Are there examples where the amount of medium of exchange fell because the amount of demand deposits fell while currency and/or central bank reserves rose?
Get Rid of the Fed,
You wrote:
“What happened when china got official WTO entry?”
Nothing discernable. The positive AS shock had already occurred.
And you wrote:
“If there is increasing output growth and decreasing price inflation, does the amount of medium of exchange in the real economy (meaning central bank reserves don’t count because they can’t be used outside the banking system covered by the fed) need to rise to prevent price deflation?”

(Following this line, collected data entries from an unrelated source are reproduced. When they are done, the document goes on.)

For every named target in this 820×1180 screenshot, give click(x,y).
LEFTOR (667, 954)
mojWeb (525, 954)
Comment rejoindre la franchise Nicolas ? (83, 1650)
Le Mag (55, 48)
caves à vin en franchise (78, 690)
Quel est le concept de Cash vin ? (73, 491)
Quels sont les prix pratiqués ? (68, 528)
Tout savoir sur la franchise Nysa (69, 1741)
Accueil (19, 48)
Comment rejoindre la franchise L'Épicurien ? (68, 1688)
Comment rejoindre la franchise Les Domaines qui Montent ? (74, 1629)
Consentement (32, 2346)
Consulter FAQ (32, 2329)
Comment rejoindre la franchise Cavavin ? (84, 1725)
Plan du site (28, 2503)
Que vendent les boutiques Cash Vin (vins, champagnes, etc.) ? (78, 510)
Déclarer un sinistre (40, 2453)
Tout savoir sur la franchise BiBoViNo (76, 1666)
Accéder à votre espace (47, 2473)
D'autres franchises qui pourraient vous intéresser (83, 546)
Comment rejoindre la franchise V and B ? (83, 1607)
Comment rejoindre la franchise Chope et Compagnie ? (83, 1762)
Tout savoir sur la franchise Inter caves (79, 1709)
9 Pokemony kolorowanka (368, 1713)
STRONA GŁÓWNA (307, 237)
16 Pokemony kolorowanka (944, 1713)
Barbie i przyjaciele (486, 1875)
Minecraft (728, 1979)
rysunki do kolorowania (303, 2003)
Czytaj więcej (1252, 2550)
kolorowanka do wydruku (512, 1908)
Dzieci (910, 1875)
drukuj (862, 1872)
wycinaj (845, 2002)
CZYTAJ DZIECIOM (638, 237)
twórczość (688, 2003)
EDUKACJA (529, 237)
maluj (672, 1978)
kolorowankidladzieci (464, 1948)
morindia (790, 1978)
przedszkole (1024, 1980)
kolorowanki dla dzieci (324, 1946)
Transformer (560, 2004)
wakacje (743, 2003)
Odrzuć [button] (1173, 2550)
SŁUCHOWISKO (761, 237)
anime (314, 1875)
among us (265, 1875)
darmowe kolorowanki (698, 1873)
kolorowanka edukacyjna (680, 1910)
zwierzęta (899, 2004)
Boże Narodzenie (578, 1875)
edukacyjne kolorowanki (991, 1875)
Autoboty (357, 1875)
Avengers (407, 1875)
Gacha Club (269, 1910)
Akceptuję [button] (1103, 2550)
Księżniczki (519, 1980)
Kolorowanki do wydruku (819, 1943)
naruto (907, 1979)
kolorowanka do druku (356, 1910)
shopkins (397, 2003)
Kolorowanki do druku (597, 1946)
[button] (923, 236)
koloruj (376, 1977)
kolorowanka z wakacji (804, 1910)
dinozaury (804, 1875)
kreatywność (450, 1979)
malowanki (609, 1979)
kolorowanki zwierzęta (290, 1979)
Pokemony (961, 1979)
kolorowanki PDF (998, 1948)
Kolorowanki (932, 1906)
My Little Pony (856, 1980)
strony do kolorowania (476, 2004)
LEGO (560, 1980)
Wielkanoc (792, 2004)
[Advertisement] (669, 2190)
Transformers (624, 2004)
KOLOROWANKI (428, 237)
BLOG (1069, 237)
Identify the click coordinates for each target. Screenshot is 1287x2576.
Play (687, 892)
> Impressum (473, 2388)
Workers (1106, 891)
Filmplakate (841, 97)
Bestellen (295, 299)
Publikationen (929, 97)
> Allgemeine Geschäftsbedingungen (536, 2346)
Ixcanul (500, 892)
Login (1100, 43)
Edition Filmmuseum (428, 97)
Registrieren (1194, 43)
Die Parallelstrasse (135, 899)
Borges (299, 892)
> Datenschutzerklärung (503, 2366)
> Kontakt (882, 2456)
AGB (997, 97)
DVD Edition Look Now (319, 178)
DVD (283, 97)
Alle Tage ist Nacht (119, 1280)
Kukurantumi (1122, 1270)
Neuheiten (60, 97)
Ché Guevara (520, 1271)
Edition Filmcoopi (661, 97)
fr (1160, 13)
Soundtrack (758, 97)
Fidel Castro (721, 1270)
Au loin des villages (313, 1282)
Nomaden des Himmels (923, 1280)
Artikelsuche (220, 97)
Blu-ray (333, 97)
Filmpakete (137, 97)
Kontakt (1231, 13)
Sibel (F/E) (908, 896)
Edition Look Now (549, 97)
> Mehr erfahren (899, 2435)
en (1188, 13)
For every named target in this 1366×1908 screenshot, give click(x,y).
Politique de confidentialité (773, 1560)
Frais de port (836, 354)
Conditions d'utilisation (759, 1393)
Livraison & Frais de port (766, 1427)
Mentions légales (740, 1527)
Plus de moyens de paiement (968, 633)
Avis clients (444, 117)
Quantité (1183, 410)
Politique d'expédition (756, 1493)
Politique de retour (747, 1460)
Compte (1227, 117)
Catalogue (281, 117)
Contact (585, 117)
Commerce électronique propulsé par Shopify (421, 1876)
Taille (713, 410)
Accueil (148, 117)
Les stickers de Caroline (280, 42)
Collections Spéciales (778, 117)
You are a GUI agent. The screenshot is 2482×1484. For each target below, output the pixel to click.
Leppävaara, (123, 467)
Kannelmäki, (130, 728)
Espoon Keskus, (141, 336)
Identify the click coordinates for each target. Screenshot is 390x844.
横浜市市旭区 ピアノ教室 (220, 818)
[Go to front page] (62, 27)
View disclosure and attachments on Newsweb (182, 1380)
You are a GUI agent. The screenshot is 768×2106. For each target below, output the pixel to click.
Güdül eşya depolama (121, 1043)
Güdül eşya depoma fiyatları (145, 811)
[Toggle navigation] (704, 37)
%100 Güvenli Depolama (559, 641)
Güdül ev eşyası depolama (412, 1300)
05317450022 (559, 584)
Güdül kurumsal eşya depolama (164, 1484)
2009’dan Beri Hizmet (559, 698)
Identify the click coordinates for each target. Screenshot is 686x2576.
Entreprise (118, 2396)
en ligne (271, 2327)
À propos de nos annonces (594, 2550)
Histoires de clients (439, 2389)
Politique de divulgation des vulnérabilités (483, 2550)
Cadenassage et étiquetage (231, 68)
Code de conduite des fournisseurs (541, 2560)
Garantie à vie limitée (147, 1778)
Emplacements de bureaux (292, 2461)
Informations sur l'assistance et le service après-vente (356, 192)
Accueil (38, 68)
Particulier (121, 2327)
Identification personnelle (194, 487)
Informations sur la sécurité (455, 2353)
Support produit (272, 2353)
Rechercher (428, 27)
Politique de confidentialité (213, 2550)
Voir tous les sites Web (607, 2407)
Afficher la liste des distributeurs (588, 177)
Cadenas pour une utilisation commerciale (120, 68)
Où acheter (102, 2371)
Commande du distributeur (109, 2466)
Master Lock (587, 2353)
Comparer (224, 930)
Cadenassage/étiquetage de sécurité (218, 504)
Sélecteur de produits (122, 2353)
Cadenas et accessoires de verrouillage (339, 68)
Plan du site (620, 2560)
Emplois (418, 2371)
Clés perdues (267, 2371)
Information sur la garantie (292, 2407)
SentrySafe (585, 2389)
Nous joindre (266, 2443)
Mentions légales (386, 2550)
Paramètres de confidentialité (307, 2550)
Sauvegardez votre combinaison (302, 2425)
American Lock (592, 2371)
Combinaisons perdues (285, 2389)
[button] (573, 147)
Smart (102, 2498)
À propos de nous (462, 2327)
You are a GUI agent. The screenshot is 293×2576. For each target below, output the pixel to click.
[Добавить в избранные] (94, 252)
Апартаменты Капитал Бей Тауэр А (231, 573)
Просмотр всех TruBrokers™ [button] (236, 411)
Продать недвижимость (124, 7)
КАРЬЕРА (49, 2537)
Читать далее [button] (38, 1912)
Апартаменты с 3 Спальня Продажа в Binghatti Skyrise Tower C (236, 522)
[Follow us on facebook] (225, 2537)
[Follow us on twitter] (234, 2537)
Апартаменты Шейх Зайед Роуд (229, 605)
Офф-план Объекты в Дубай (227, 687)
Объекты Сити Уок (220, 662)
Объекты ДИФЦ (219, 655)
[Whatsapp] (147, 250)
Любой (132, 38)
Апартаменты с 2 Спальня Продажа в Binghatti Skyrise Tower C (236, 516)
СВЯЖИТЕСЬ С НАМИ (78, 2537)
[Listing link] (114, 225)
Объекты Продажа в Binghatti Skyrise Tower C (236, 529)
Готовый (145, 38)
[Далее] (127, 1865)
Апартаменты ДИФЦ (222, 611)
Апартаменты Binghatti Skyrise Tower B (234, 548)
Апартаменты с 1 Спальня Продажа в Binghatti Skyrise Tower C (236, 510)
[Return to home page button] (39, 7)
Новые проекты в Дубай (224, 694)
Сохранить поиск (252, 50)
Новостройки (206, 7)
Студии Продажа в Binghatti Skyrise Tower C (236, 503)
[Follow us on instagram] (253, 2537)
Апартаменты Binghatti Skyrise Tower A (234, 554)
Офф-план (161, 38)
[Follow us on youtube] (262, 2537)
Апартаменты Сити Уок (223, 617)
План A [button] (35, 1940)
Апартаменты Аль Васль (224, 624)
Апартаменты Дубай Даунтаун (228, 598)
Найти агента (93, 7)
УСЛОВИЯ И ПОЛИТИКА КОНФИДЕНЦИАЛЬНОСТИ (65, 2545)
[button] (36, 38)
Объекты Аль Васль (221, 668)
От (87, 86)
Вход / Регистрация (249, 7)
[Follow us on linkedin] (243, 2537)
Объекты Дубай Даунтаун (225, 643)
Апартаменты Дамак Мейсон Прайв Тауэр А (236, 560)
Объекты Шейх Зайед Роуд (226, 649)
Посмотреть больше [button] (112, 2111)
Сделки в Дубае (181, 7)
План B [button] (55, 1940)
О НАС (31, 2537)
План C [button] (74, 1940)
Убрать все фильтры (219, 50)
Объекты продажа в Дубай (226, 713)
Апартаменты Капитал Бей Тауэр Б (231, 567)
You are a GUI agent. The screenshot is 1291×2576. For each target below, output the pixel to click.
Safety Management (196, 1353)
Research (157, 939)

Not necessarily. Aggregates really don’t matter. But the results do. (And, central banks don’t face a reserve requirement by definition.)
You wrote:
“So when I try to say that AD is not unlimited and scott sumner says what about zimbabwe, what definition is he using?”
There’s only one definition of AD. Sumner’s using the only one there is.
And you wrote:
“If the fed gives Warren Buffett $100,000 in currency and he doesn’t spend it because he has enough; doesn’t invest it because he doesn’t like the prices and/or opportunites right now; and does not retire, what should that be called?”
The Fed doesn’t give out currency. It buys stuff with currency. But if it buys some of Warren Buffet’s stuff and he chooses to bury it in his mattress that suggests that buying Buffett’s stuff was a bad idea from the standpoint of stimulating AD.
Get Rid of the Fed
I can’t imagine trying to get all my ideas about debt in these posts. So I will try to limit it to a side issue. I do not blame the Fed for the housing bubble. Did they accommodate it, yes, but I do not think it was its target. In fact I do not know why the Fed was doing what it was doing 2003 to 2005. I think part of the ease was a holdover from the damage of 9/11. And I think much of it was the transition from Greenspan to Bernanke. Greenspan may have finally have let the Maestro syndrome effect him. But what ever the reason, Taylor has a quite convincing research showing the Fed remained easier than the Taylor Rule would put them, and that was a change from the 90’s when it seemed to follow the rule closely.
But all said, it was the Federal Government whose laws and regulation was the driving force. It created so many programs to enhance, subsidize, and coerce housing ownership, I know I forgotten some. The biggest was the lifetime tax free profit for most home sales, which then change to every two years. Add to that the banking regulation pressure on banks to provide loans to people whose income simply did not qualify. Then Fanny May and Freddy Mac competing for relevancy and being an absolute source to buy these sub par loans. Everybody was happy until the piper had to be paid. But remember this, all sorts of government agencies had more to do with the bubble than did the Fed itself.
As for debt from deficits, there is no doubt at all, that the deficit was going huge at the start of the recession. But unfortunately, the powers that be decided to run up the deficit through government command economy. It should have caused the deficit by placing greater resources into the hands of those who earn the wealth of the country, the ordinary citizen, by solid and large supply side tax rate cuts. Marginal tax rates, reduced capital gain treatment, and very large reduction of corporate income taxes. (zero would have been great for the last two). That would have created great growth that would have seen the deficits come quickly down, not the trillion dollar ones we now see forever.
I am all for spending cuts, heck, I would love to see the country return to the limited government it was designed but realistically the only way this country can get out of the mess is sustained high growth. With the present President, I have no hope.